"Anne masih harus sekolah, kuliah. Dia harus sukses, tidak boleh cuma menjadi pelayan."

"Kenapa kamu sepertinya ngotot sekali?" tanya sang istri curiga.

Albert menghela napas. Ia berusaha untuk tidak melirik keakraban Anne dan Arya. "Aku sudah bilang kan aku menganggap Anne seperti adikku sendiri, jadi wajar kalau aku ingin dia mendapatkan yang terbaik. Masa depannya masih panjang, lagi pula masih banyak pria di luar sana."

"Tapi bukankah kamu tahu reputasi Arya selama ini?
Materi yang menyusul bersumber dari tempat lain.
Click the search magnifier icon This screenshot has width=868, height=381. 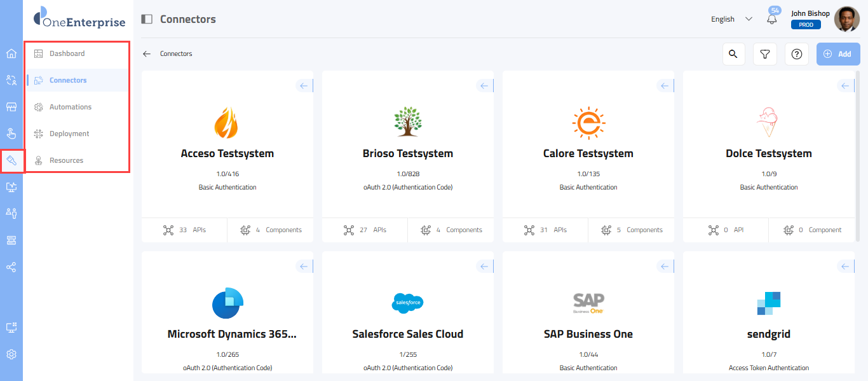pos(733,54)
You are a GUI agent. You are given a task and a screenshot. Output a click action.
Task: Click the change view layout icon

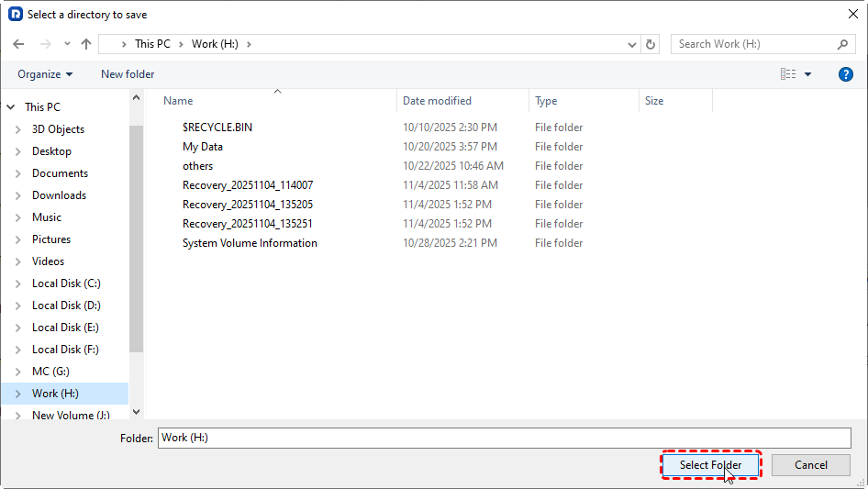(787, 74)
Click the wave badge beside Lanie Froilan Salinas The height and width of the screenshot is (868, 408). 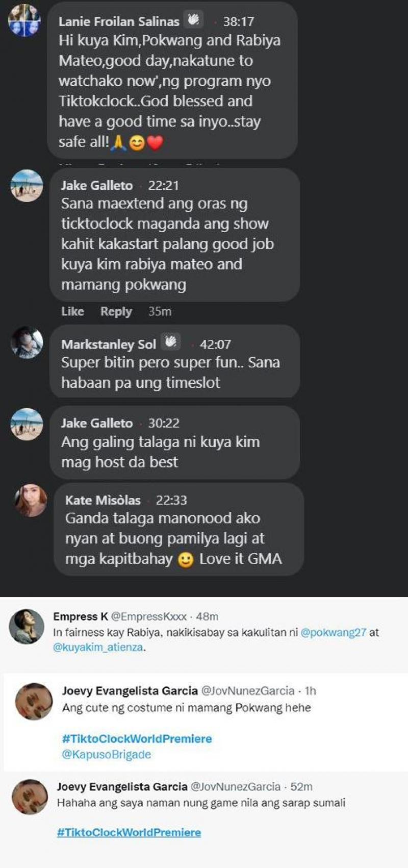[193, 20]

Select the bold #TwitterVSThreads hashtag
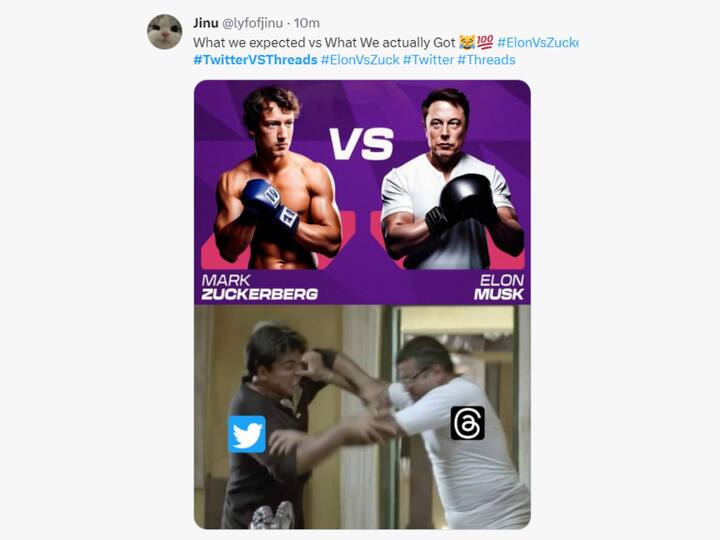tap(254, 60)
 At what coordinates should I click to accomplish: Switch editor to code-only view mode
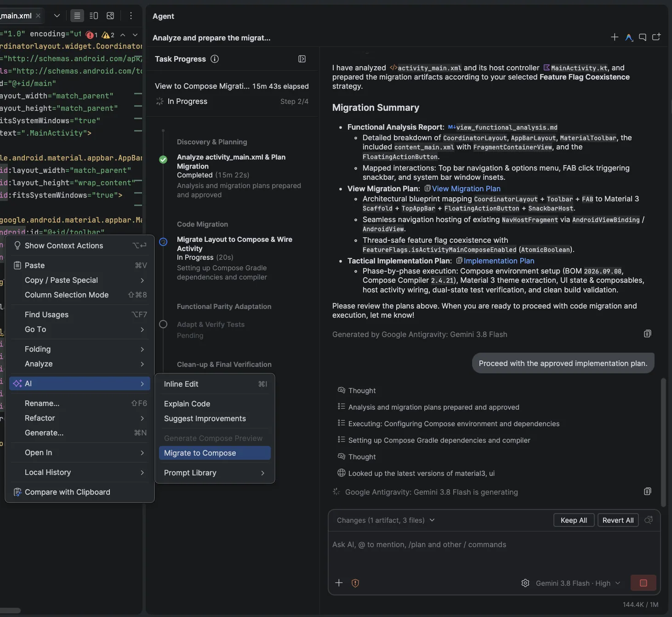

Dia pria baik-baik."

"Sudahlah, jangan membahas hal ini sekarang. Aku mau istirahat dulu, nanti kan aku harus menyetir."

"Albert!" Swarsha menyentak lengan suaminya hingga pria itu menoleh padanya.

"Kenapa lagi, Sha?"

Swarsha menatap suaminya. Ia ingin mengatakan isi hatinya, bahwa ia menduga-duga pria itu menyukai Anne lebih dari sekadar adik. Tapi Swarsha tidak mau jika hal ini malah akan menyebabkan pria itu makin memikirkan Anne lantas meninggalkan dirinya. Tidak, ia takkan membiarkan hal itu terjadi! Ia takkan merusak rumah tangganya sendiri cuma gara-gara seorang pelayan rendahan!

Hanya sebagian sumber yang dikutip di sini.